No i gdzie mi przybyło czyżby w biuscie NIEEEEEE!!!!!!
Oczywiście w biodrach aż 3cm, a tym samym w tyłku
i po1,5cm w udach ,a to wystarczyło ,żebym na czas bliżej nieokreślony zapomniała o rurkach.
Dzisiaj dietowo byłam bardzo grzeczna i ćwiczyłam( nawet się spociłam) Rano joga i rozciaganie.Ferie u nas więc w szkole pusto.Pograłam sama ze sobą w tenisa ziemnego-odbijałam o scianę.Ludzie nawet miałam zadyszkę.Potem trochę ćwiczeń siłowych ,troche bo słabizna jestem mimo że baba fest .W domu krówki ale się nie poddam dopiero w niedzielę mam małe co nieco w planie.
karioka97
18 stycznia 2012, 11:48ja niedługo to jak kulturystka będę :) Po dwóch tygodniach już słabizna taka nie jestem, ale dalej mi mięśnie się trzęsą przy tzw "składach" . Krówkę to teraz po śniadaniu bym zjadła :)
nanuska6778
17 stycznia 2012, 21:33Wiesz, bluska i legginsy sa w tym samym kolorze, a przy dekoldzie jest takie cos czego nie widac z nieswiecacych cekinow, tez w podobnym kolorze. i ogolnie nie wyglada to ponuro:-) Ponure jest tylko zdjecie.
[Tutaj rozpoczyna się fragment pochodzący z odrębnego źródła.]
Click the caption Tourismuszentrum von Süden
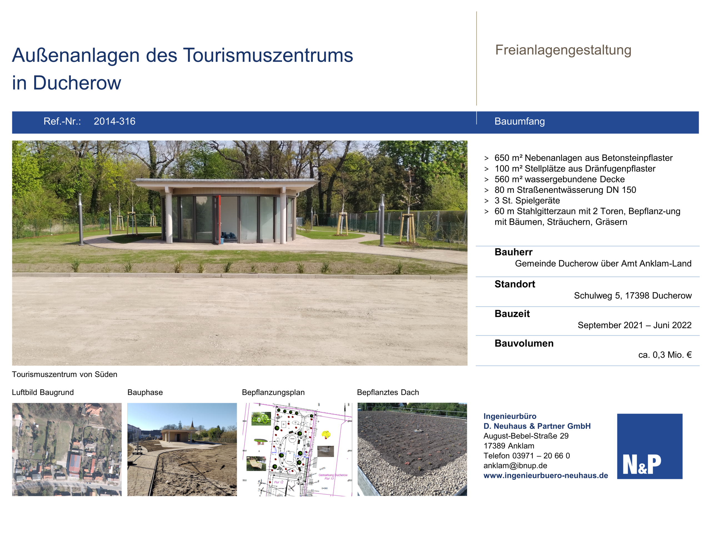711x533 pixels. (x=65, y=374)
Ponura jest moja waga. A z cyckow chetni bym Ci oddala tak ze 3 numery, albo wiecej:-))) Pozdrowionka
haanyz
17 stycznia 2012, 20:30to ja w imieniu przyszlej slawy - Bebelucha - bardzo bardzo dziekujeeeeee
zwiedly.blawatek
17 stycznia 2012, 19:50hehehe co fakt to fakt trza przejść dłuuugą drogę przez mękę i kilogramy,żeby cycki co nieco urosnęły;)) jestem tak czy siak pod wielkim wrażeniem,że ruszasz aż tyle dupskiem:D pozdro i powodzenia
Giove
17 stycznia 2012, 19:19bo ja tyje w gornych partiach...i tez sie przebudzilam bo waga mi robi jaja i jest kg mniej a na drugi dzien z powrotem...i juz wiem co...brak cwiczen...poobiednia drzemka i wineczko do obiadu...coz beda na mnie patrzec jak na dziwolaga bo kto we Wloszech nie pije wina...ano ja od dzisiaj....z cwiczeniami wystartowalam wczoraj i sie spocilam i to niekiepsko...powodzenia...
Idziulka1971
17 stycznia 2012, 19:14Cholerka dlaczego biust nie tyje...Nie, tyje, jak najbardziej, ale najpierw tyłek. Straszne.Pozdrawiam.